My excitement was duly tested when I shared my news with my current art teacher at the government school. I proudly declared that I was going to audition for the Art School. He proceeded to tell me in no uncertain terms that I was useless and should quit art, and stop wasting everybody’s time and money.
Imagine for a second, someone who’s position you respect, telling you that you should quit! That potentially heart crushing moment had a strange effect on me, it ignited the desire to prove to him and myself that my love for art is too strong to let go.
The rest is history. My journey in the arts had officially started, and I was all in, boots and all.
My passion for art and personal expression through various mediums grew like wildfire. Yet there was so much polarity between my love of the arts and having to contend with the harsh reality of enduring a compulsory stint in the army for two years. This simply did not resonate with me.

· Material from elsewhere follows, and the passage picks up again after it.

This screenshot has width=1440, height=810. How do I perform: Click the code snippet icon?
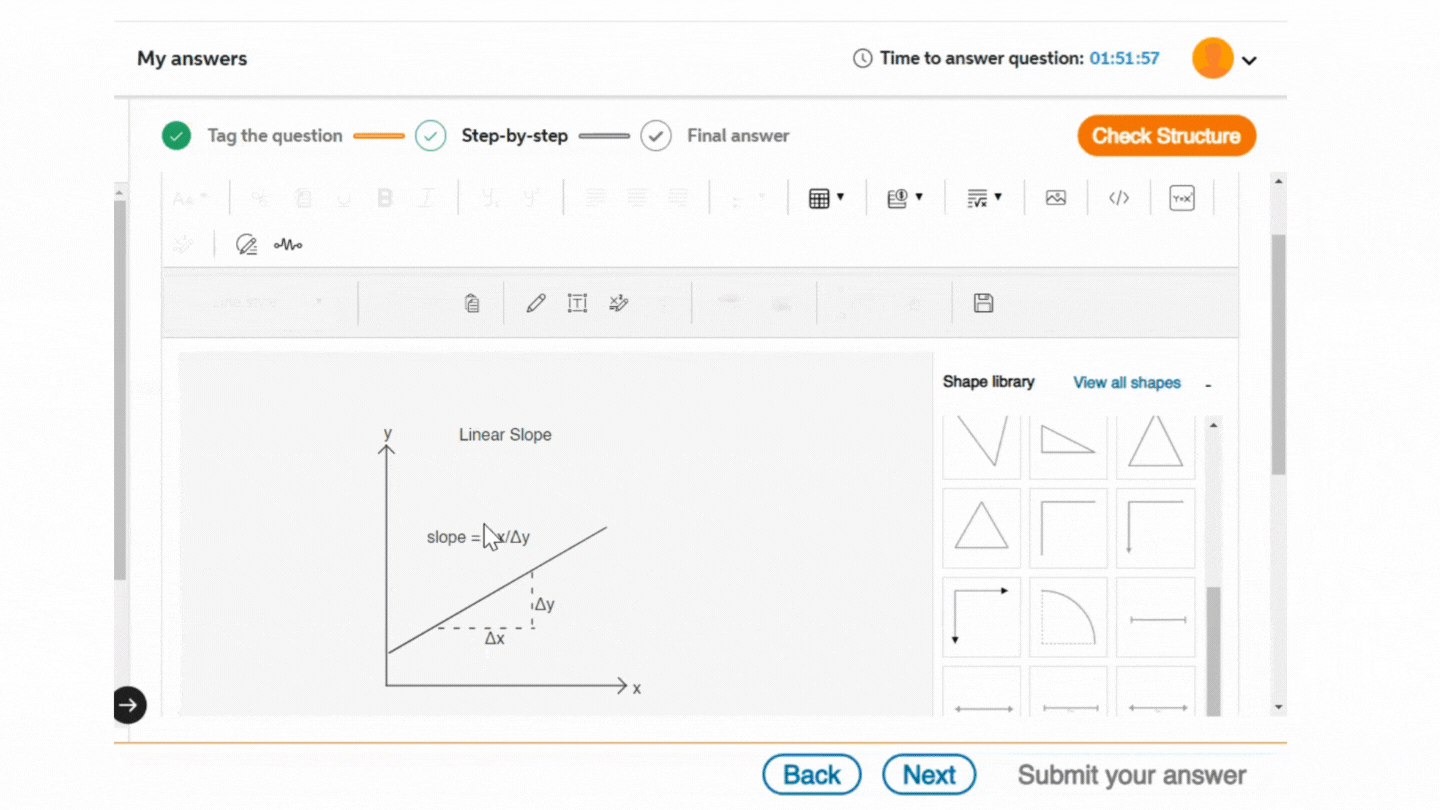click(1119, 198)
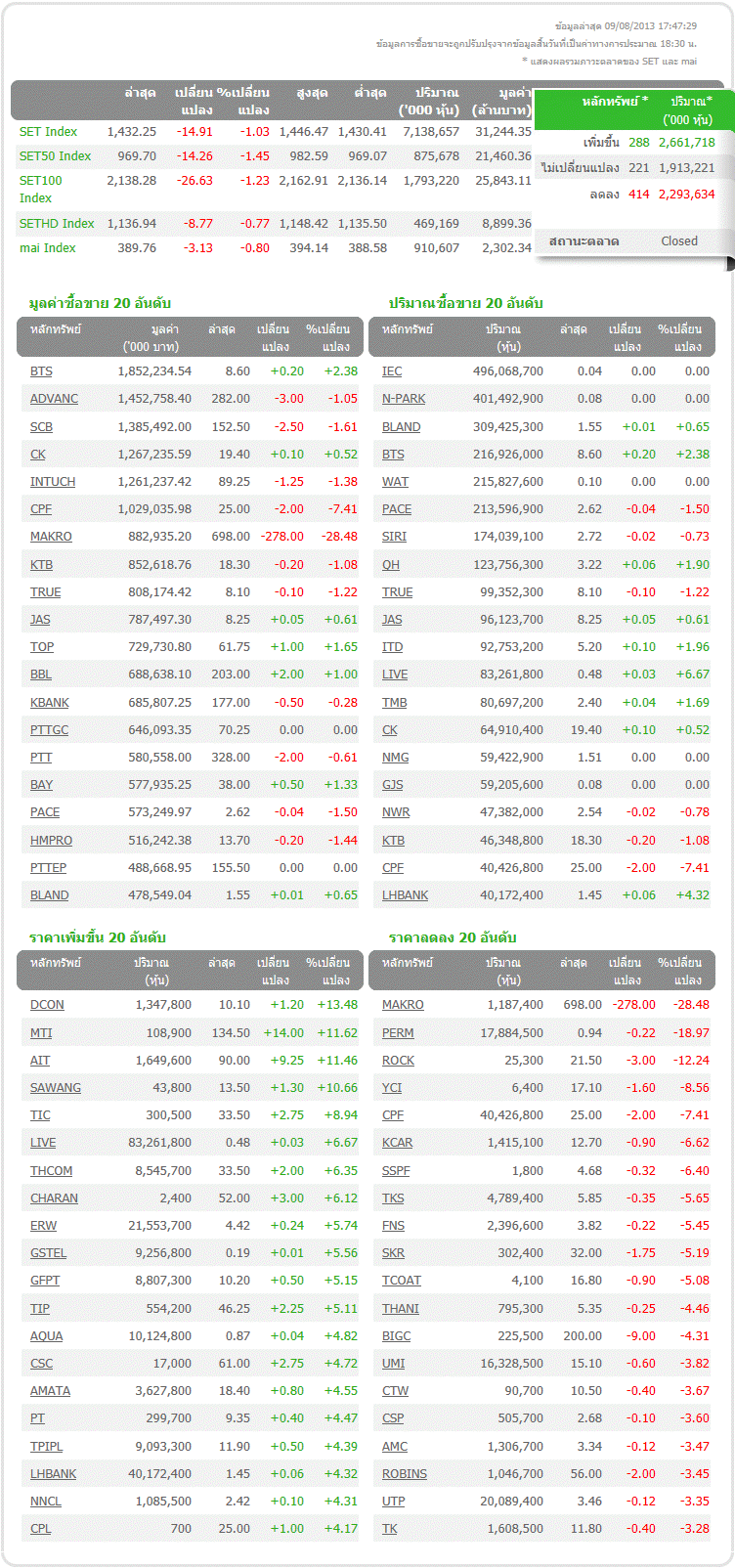Open the SET Index link
This screenshot has width=735, height=1568.
tap(48, 132)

I guess if I had to be honest, some of my work still reflects an emotion that is, anti-control and a deep desire for freedom, peace and truth, my soul truth.
Throughout my life as an artist, whether in one form or the other, I have always remembered a phrase by an unknown genius:
“Inside we are all artists, creating with every breath we take”
There are two moments in art that defy explanation, the first is being immersed in the zone and creating, the other is experiencing the moment with someone else as they immerse themselves into the resultant piece as a fellow artist.
My personal breakthrough moment was the day I impulsively painted a models body with clay. When I saw the photograph appear on screen I remember the flood of emotions as my eyes welled with tears.
This was mine and for me, it was pure. The artist in me was stirred and awakened, I was hooked. I knew then that all the struggle I had experienced in my life had set me up for this moment.
Me, unbound, free.
I currently live and work in New York.